In this study we explored LLMs’ applicability in generating medical questions. Specifically, multiple choice questions (MCQs) for medical examinations.
MCQs are an essential component of medical exams, used in almost every aspect of medical education [8, 9]. Yet, they are time consuming and expensive to create [28]. The possibility of AI generated questions can provide an important opportunity for the medical community and transform the way written tests are generated. Using LLMs to support these tasks can potentially save time, money and reduce burnout. Especially in a system already sustaining itself on limited resources [29].
AI benefits
Physician burn-out, poor mental health and growing personal distress are constantly studied [30]. However, academic physicians experience a unique set of additional challenges, such as increased administrative work, less time with patients and increased clinical responsibilities.
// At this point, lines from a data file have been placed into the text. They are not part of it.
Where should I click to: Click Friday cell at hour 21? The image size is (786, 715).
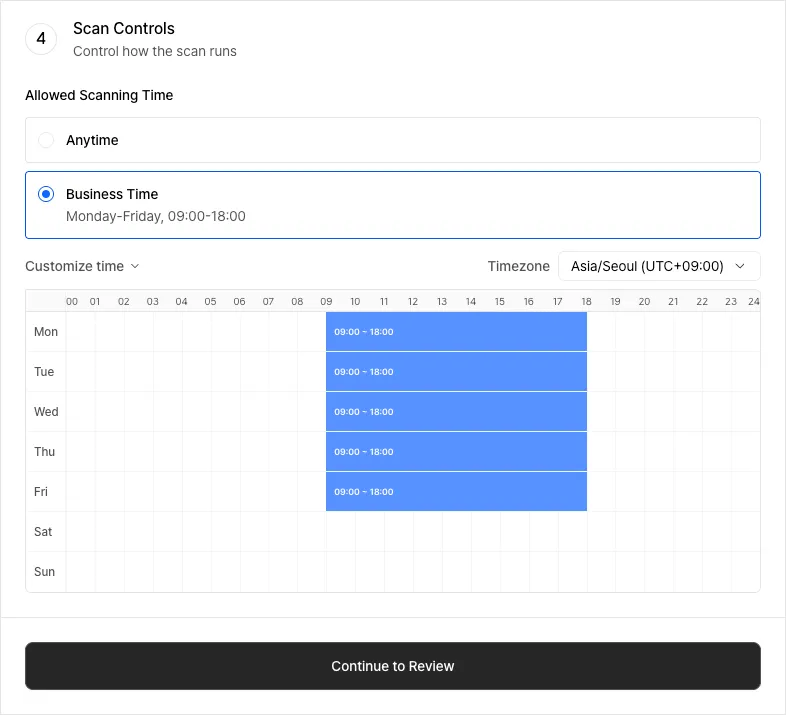pos(687,492)
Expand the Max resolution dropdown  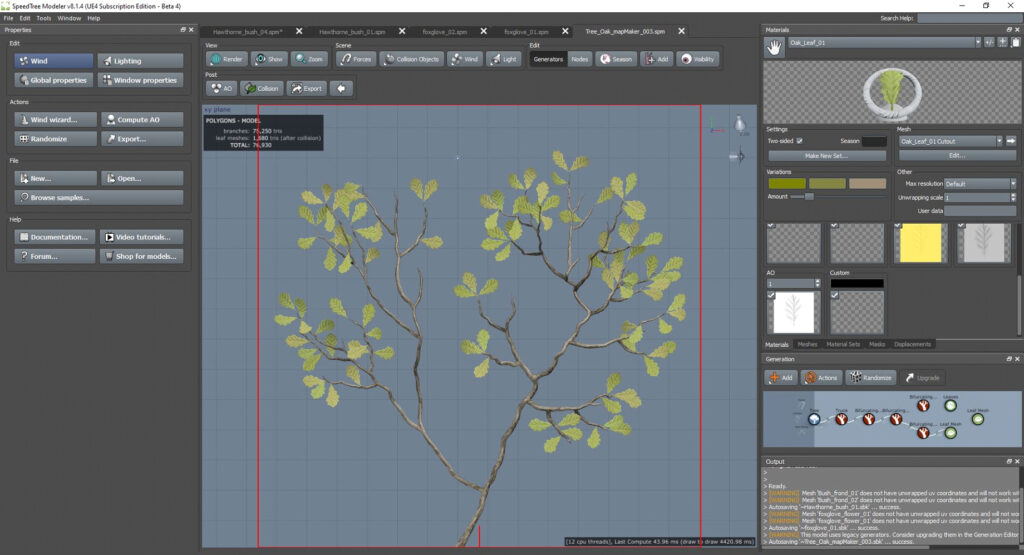[x=979, y=184]
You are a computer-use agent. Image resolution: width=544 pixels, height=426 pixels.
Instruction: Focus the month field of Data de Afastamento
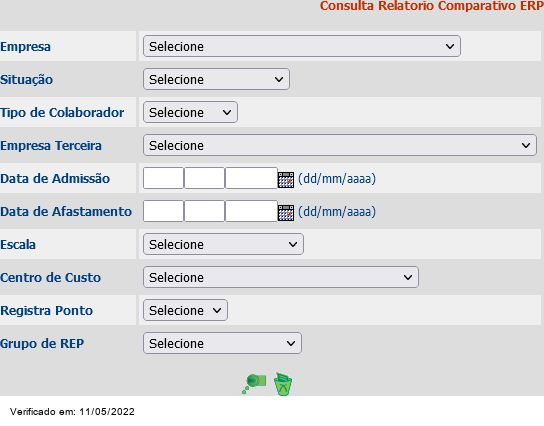coord(204,211)
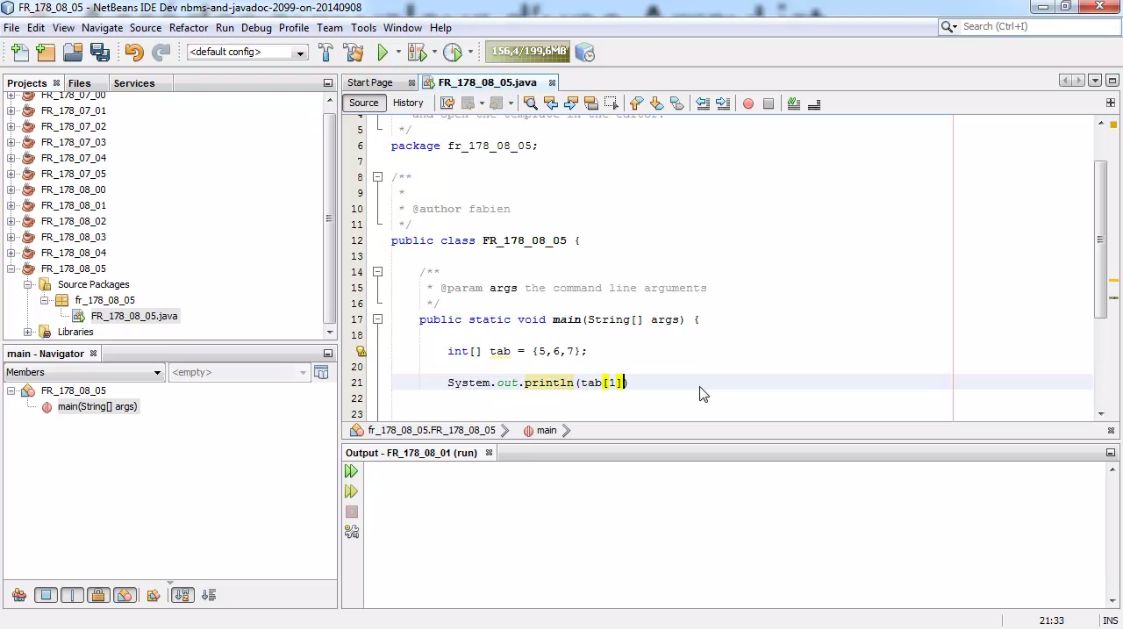Click the Search input field
This screenshot has width=1123, height=629.
pyautogui.click(x=1038, y=27)
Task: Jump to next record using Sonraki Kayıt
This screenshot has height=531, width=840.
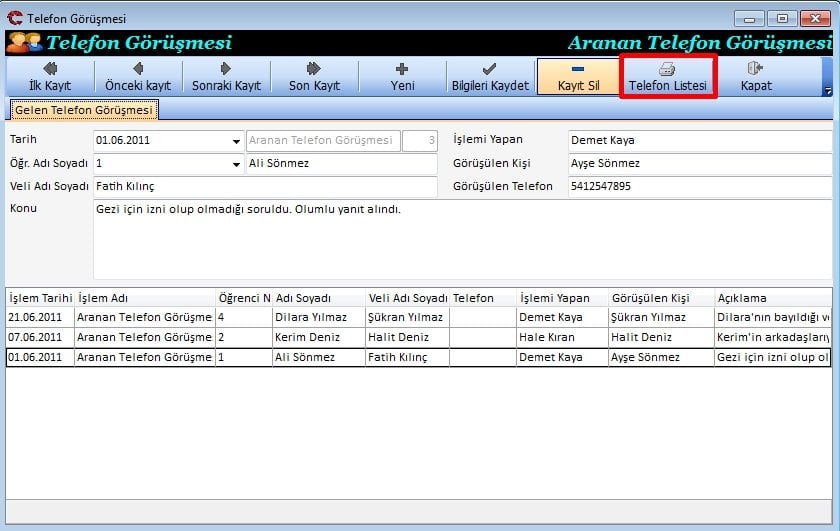Action: pos(226,76)
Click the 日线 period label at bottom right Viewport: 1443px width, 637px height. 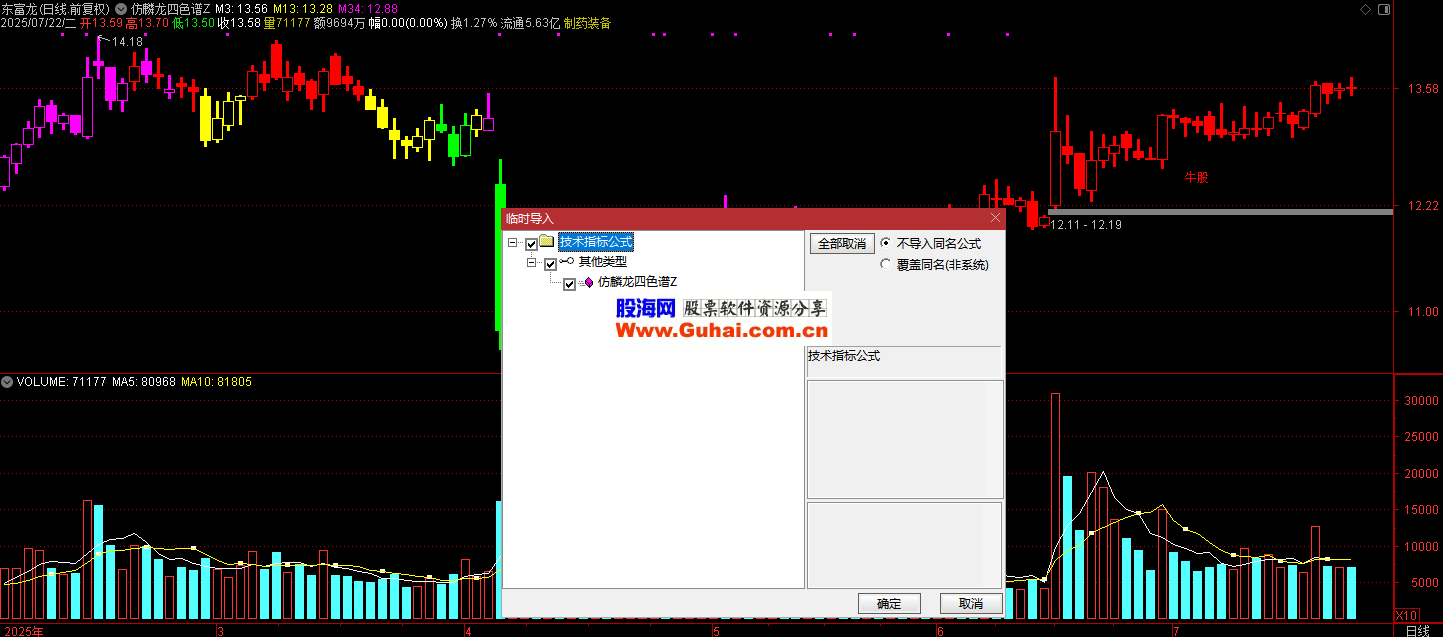(x=1417, y=631)
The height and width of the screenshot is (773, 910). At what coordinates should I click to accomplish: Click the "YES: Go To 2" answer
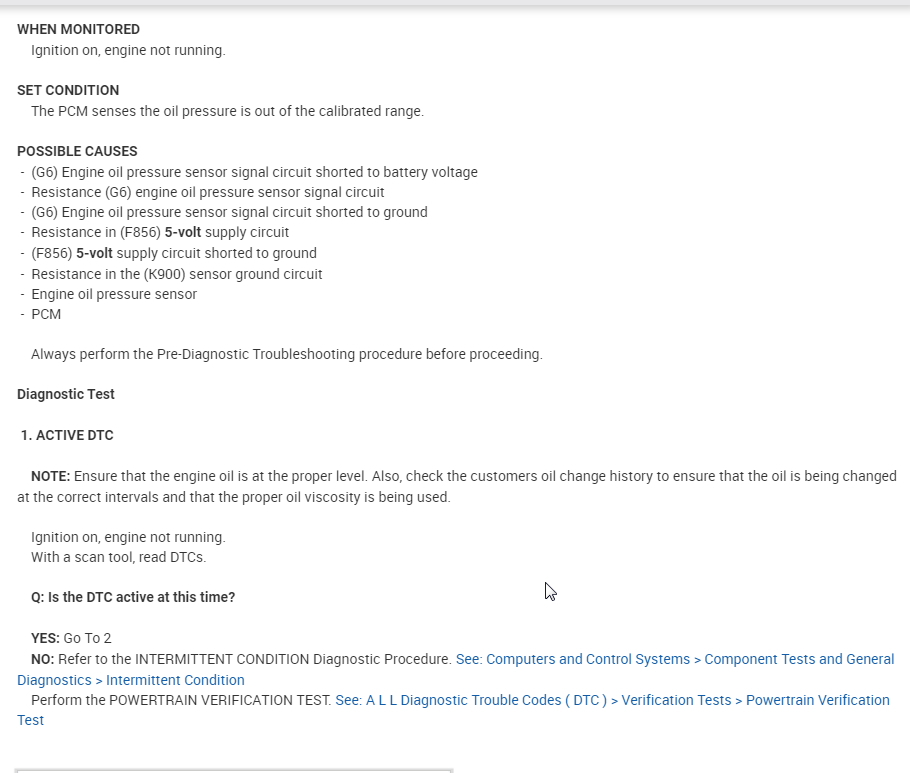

As a result, they have less time for traditional academic pursuits such as research and education [31, 32, 33]. In the famous words of Albert Einstein: “Bureaucracy is the death of any achievement”.
AI can potentially relieve medical educators from tiresome bureaucracy and administrative work, allowing them to focus on the areas that they view as most personally meaningful and avoid career dissatisfaction [32, 34].
According to Bond et al. another possible application of AI in medical education is grading patients notes. This can provide additional formative feed-back for students in the face of limited faculty availability [35]. Moreover, AI can assist medical students by creating personalized learning experience, while accessing current up-to-date information [36]. These are only a few examples, as every day new tasks improved by AI are discovered.
AI drawbacks
Nowadays, AI continues to evolve, becoming more integrated in various medical fields [37]. The probability of revolutionizing the healthcare world seems inevitable. AI performance is fast, efficient and with what seems like endless data resources [38]. In almost every study we reviewed, LLMs’ execution was more than satisfactory with the consensus that AI is capable of producing valid questions for medical exams. However, while these models show promise as an educational tool, their limitations must be acknowledged.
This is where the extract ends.